CERTIFICATE OF AMENDMENT
TO THE
restated CERTIFICATE OF INCORPORATION
OF
TREVI THERAPEUTICS, INC.
(Pursuant to Section 242 of the
General Corporation Law of the State of Delaware)
Trevi Therapeutics, Inc. (the “Corporation”), a corporation organized and existing under and by virtue of the General Corporation Law of the State of Delaware (the “General Corporation Law”), does hereby certify as follows:
A resolution was duly adopted by the Board of Directors of the Corporation pursuant to Section 242 of the General Corporation Law setting forth a proposed amendment to the Corporation’s Restated Certificate of Incorporation, as amended (the “Certificate of Incorporation”), and declaring said amendment to be advisable.
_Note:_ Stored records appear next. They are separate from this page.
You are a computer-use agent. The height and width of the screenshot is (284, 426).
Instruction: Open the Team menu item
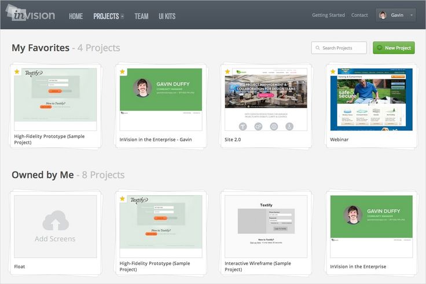coord(141,16)
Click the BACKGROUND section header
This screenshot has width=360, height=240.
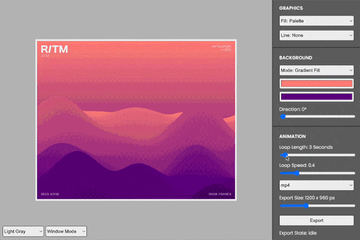[x=295, y=57]
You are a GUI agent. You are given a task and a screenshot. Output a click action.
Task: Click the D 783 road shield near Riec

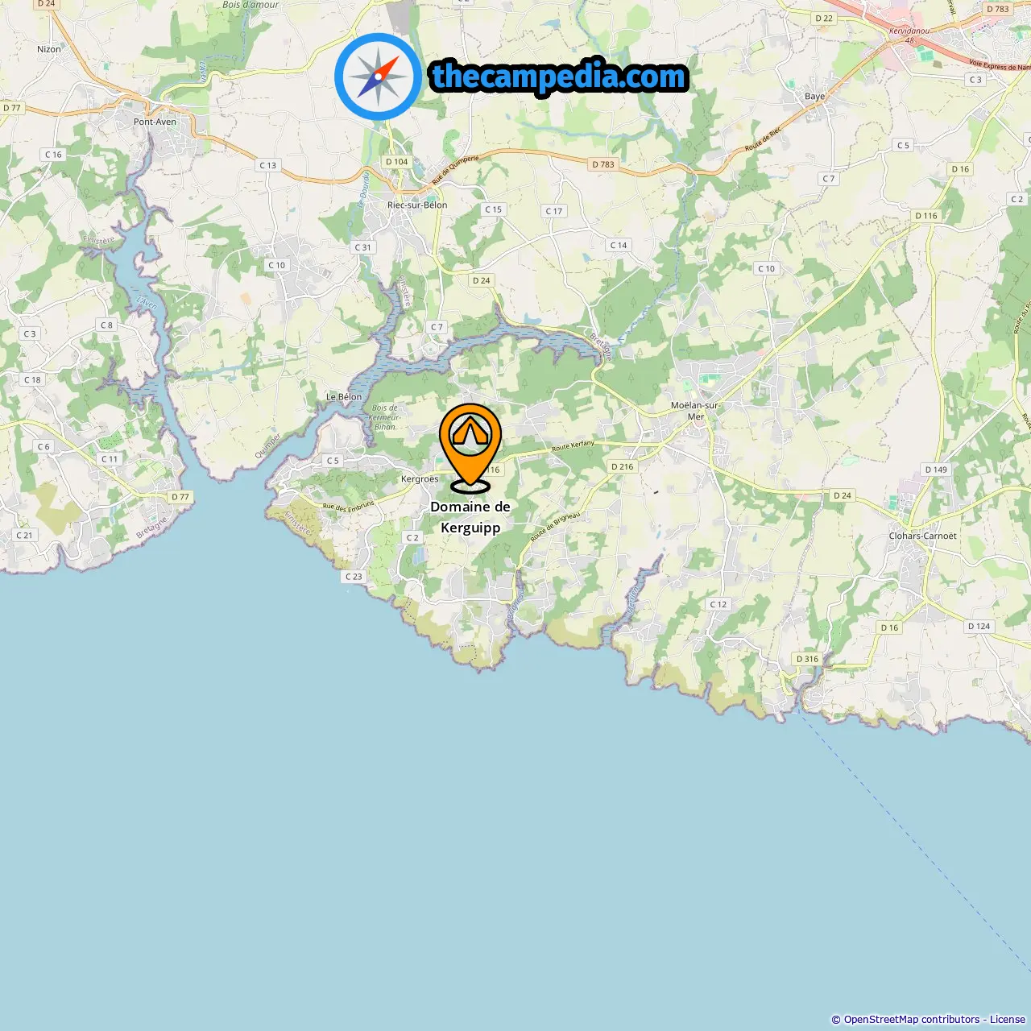point(603,164)
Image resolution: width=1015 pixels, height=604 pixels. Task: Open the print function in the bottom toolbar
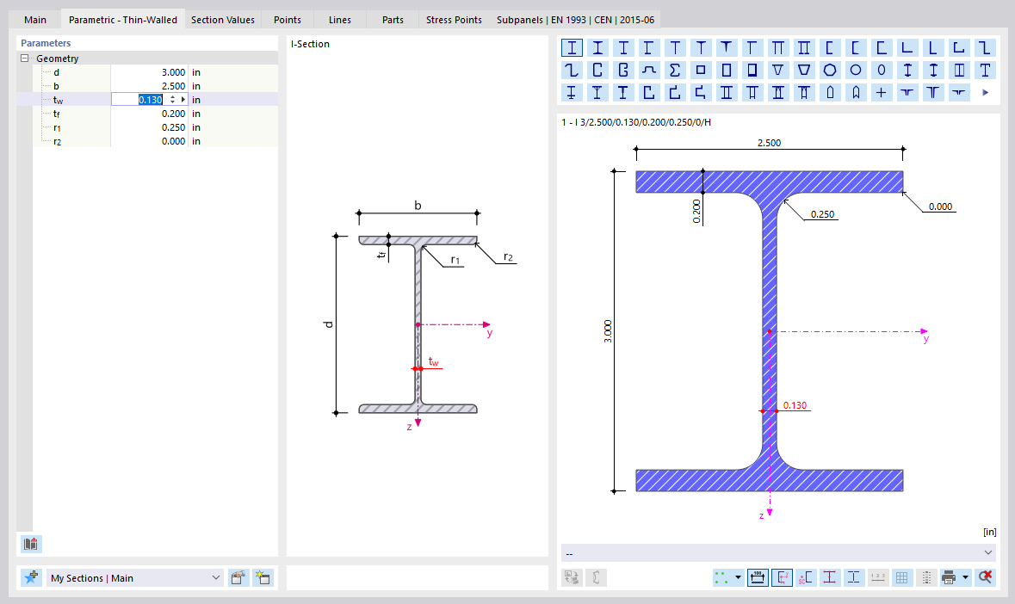point(949,577)
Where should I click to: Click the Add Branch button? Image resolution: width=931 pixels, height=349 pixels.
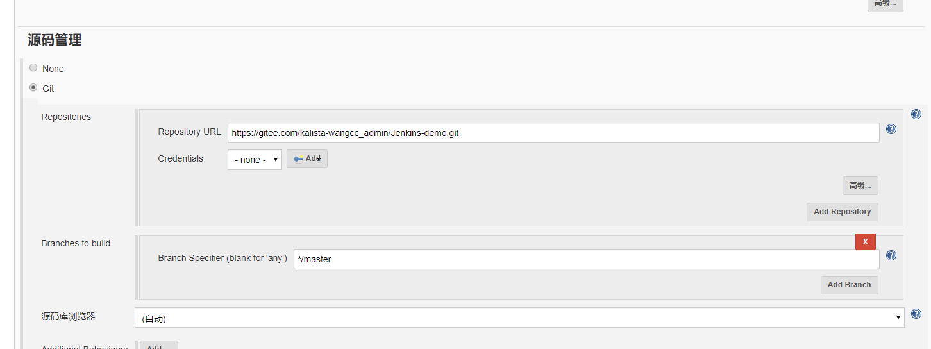point(849,285)
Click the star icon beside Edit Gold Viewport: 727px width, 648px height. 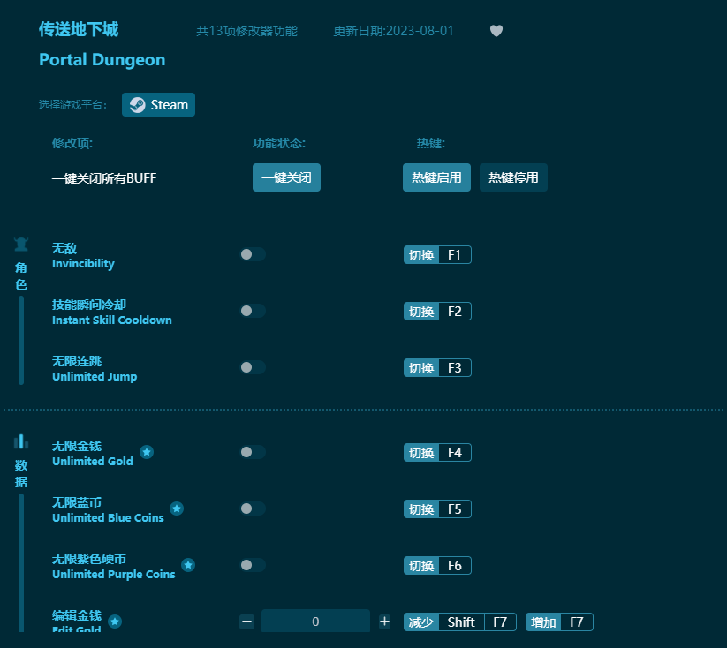point(115,622)
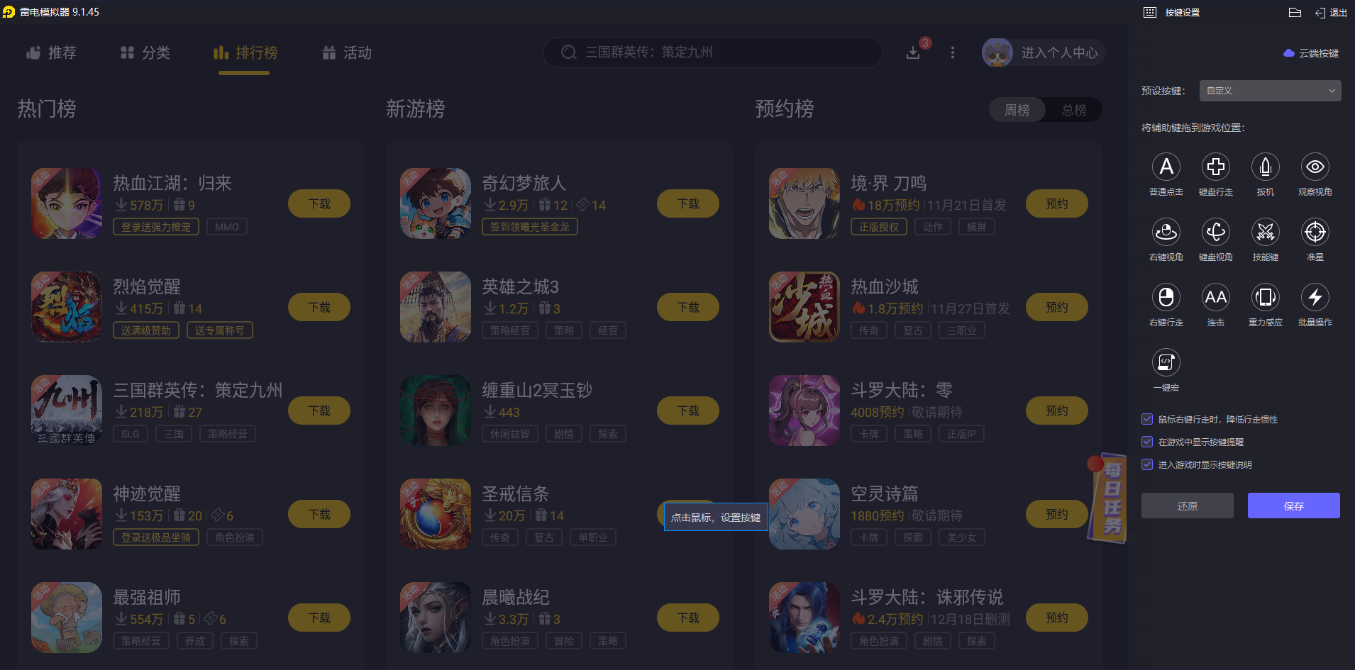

The stockholders of the Corporation duly approved said proposed amendment in accordance with Section 242 of the General Corporation Law. Accordingly, to effect such proposed amendment, it is
RESOLVED: That the first sentence of Article FOURTH of the Certificate of Incorporation be and hereby is deleted in its entirety and the following is inserted in lieu thereof:
“FOURTH: The total number of shares of all classes of stock that the Corporation shall have authority to issue is 405,000,000 shares, consisting of (i) 400,000,000 shares of Common Stock, $0.001 par value per share (“Common Stock”), and (ii) 5,000,000 shares of Preferred Stock, $0.001 par value per share (“Preferred Stock”).”